Riders on the storm
President Cristina Fernández de Kirchner is now insistently using her public appearances to drive home the message that Argentina is riding a storm in the middle of a “crumbling world,” and indeed there are plenty of negative headlines out there that show that global capitalism is going through a nasty identity crisis (the latest is the Barclays rate-fixing scandal in Britain, which was somehow ignored on the front pages of many Buenos Aires newspapers yesterday). It’s no surprise that the President is urging the public to pay attention to what is going on abroad when a local slowdown seems to be looming in the horizon. Fernández de Kirchner is no different to most politicians in trying to find an excuse to deal with a problematic year. The problem is that the ‘crumbling world‘ excuse does not explain an increasingly difficult local context, including cash-strapped Buenos Aires province halting public works due to lack of funds, the picketing by renegade construction workers in Chubut, the outcry in the town of Cañuelas over two murdered brothers, and now a potential police mutiny in Santa Cruz (the President’s home province in Patagonia).
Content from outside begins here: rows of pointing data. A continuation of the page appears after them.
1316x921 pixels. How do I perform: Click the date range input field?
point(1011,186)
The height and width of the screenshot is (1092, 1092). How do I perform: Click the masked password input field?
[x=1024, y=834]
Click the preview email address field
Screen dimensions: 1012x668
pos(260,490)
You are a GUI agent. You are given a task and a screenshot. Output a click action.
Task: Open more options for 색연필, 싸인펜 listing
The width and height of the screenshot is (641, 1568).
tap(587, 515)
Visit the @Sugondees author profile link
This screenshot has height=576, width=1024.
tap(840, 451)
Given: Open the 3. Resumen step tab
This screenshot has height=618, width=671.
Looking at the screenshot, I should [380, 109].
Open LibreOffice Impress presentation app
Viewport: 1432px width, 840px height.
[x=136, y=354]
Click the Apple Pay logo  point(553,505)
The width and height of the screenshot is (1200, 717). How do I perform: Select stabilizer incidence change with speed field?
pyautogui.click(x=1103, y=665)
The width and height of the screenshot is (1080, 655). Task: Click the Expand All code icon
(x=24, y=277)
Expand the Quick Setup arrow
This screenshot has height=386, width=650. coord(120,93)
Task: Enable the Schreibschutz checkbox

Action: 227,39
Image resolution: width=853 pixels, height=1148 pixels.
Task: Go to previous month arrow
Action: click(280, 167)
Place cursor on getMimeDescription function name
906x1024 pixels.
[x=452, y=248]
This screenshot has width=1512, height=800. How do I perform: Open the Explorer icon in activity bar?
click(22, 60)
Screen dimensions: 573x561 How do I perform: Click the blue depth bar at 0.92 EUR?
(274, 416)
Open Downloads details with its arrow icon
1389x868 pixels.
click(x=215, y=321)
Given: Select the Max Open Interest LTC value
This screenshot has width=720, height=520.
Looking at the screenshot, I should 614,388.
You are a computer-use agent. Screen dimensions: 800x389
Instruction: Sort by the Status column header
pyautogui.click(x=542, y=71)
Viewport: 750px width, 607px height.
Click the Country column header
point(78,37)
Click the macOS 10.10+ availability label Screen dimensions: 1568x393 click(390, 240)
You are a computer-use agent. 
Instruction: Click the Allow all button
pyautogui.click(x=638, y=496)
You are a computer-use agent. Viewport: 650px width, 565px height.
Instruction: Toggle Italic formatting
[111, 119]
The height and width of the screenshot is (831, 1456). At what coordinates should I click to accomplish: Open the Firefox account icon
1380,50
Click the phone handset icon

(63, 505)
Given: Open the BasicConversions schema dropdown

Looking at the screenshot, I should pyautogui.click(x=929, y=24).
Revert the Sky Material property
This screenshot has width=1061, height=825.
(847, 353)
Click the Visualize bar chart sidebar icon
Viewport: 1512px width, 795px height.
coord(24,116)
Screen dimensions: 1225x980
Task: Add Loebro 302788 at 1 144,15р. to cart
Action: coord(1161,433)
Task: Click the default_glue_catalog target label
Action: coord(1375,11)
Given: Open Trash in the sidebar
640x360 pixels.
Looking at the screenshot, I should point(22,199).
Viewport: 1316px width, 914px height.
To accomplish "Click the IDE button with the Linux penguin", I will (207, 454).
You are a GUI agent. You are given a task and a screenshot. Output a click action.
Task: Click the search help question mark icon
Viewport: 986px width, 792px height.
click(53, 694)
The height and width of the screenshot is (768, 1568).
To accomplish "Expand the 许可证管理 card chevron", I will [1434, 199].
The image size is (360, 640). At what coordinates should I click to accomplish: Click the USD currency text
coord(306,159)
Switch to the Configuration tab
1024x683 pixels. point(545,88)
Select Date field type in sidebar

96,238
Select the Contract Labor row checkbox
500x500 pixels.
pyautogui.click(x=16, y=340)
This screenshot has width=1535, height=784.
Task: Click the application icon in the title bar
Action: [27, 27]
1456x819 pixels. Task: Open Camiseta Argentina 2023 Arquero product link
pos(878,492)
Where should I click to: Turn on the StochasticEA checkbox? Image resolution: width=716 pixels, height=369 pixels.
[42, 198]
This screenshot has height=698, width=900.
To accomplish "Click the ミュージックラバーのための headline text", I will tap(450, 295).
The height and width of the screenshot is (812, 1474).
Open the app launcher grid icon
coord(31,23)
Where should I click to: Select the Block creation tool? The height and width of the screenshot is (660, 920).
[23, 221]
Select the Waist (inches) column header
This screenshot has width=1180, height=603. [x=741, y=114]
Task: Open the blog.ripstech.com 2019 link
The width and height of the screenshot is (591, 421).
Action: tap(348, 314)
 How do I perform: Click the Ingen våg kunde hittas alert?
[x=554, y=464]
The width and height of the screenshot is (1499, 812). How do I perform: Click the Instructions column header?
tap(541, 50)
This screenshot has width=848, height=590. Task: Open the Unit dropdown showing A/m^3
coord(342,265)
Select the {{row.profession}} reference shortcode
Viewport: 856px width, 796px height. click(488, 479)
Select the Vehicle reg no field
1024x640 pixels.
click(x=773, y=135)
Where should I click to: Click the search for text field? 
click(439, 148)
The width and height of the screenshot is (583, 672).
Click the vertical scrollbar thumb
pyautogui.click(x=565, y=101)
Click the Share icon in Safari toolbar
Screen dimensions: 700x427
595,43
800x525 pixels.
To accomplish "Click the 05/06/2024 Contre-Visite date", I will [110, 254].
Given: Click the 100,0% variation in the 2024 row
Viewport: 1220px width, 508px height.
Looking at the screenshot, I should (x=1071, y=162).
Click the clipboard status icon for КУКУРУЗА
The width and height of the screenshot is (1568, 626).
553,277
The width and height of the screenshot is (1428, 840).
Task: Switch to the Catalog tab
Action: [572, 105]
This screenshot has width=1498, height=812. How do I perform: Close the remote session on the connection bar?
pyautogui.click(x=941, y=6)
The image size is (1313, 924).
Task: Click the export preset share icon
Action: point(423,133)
It’s difficult to find any connection in the latent crisis in Santa Cruz, until recently an oil-rich province that held at least 500 million dollars in reserves and was considered Kirchnerite paradise, with any of the problems faced by the world economy, including the pains of the euro and the culture of greed that landed Barclays in trouble.
Even if the President’s favourite excuse, that the world is a hostile economic place at the moment, does hold some truth, the brewing internal power struggle in the Peronist party between Kirchnerite loyalists and Buenos Aires Governor Daniel Scioli is very much made in Argentina. So is a similar brawl about to unfold in the CGT labour confederation between truck driver Hugo Moyano, now at odds with the President, and a group of big unions that still support the national government.
At best, Fernández de Kirchner is engaging in a bit of harmless tactical time wasting. Presumably, it will only last until the time comes to meet debt obligations later this year, including the cancellation of the Boden 2012 debt bond next month (worth about 2.3 billion dollars). The President must be aware that she can’t rant her way through her mandate and blame the eurozone crisis for everything that can go wrong in Argentina between now and 2015.